Gateway Casinos & Entertainment Limited, the Canadian operator, has let it be known that it will be joining forces with one of its biggest shareholders in a CA$1.15 billion deal. The transaction will likely go through in the second quarter of 2020 and will then g0 public on the New York Stock Exchange.
The organisation is currently jointly owned by the Catalyst Capital and Leisure Acquisition Groups. The latter is a blank-check company formed in 2017 with the sole purpose of reorganising or acquiring businesses in the gaming, lodging, recreation, or travel sectors.
Leisure Acquisition Group purchased a significant stake in Gateway after raising CA$200 million though an initial public offering. Now the procurement company will be assumed by the operator and then amalgamated into a subsidiary fully-owned.
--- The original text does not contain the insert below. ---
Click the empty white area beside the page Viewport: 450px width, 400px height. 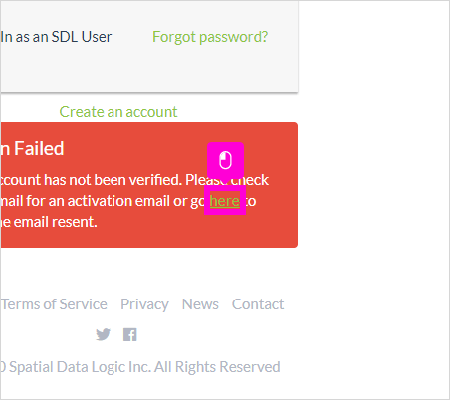point(373,200)
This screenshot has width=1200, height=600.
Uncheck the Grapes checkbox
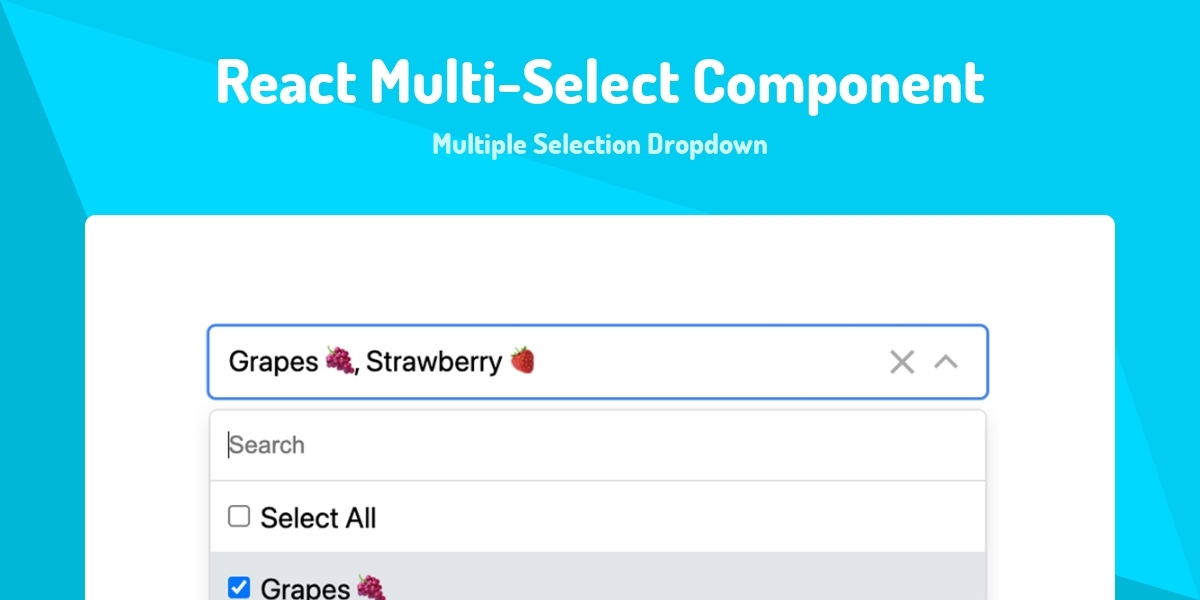239,587
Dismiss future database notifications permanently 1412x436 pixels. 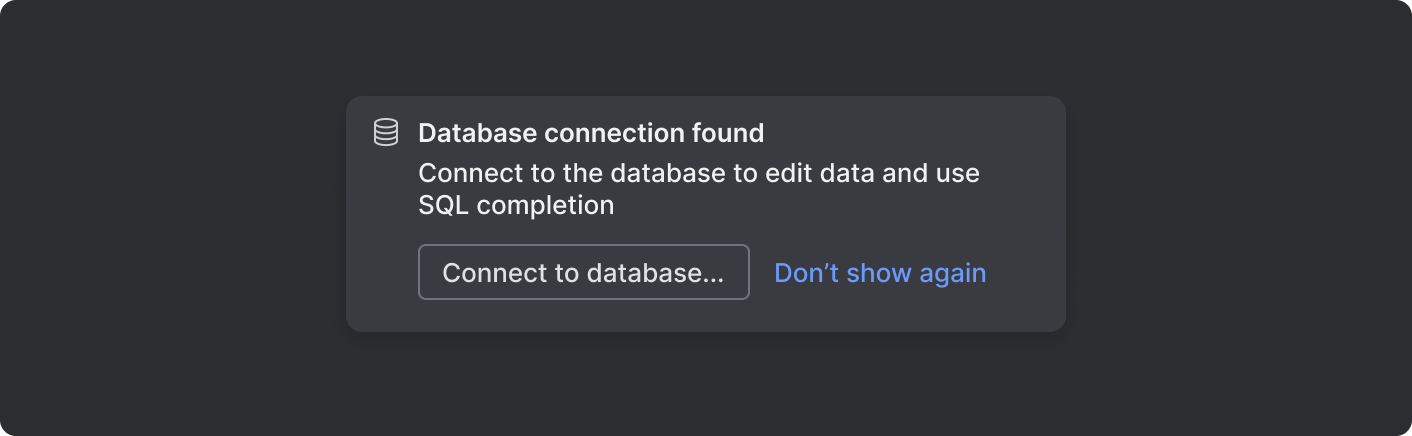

Thanks to the ongoing sponsorship and support of Catalyst Capital, HG Vora, and Leisure Acquisition and its principals, the brand is now in a good position from which to continue to achieve good returns for its shareholders, according to a press release by the firm. The announcement added that the CA$1.15 billion deal enterprise valuation for the combined organisation implies a business multiple of 7.5X 2020 Projected Adjusted Earnings Before Interest, Taxes, Depreciation, and Amortisation.
The brand currently owns almost 30 casino and gaming properties across Alberta, British Columbia, and Ontario. With properties like the Grand Villa Casino in Burnaby, the Starlight in Edmonton, and Playtime in Hanover, it’s one of the biggest operators in the country.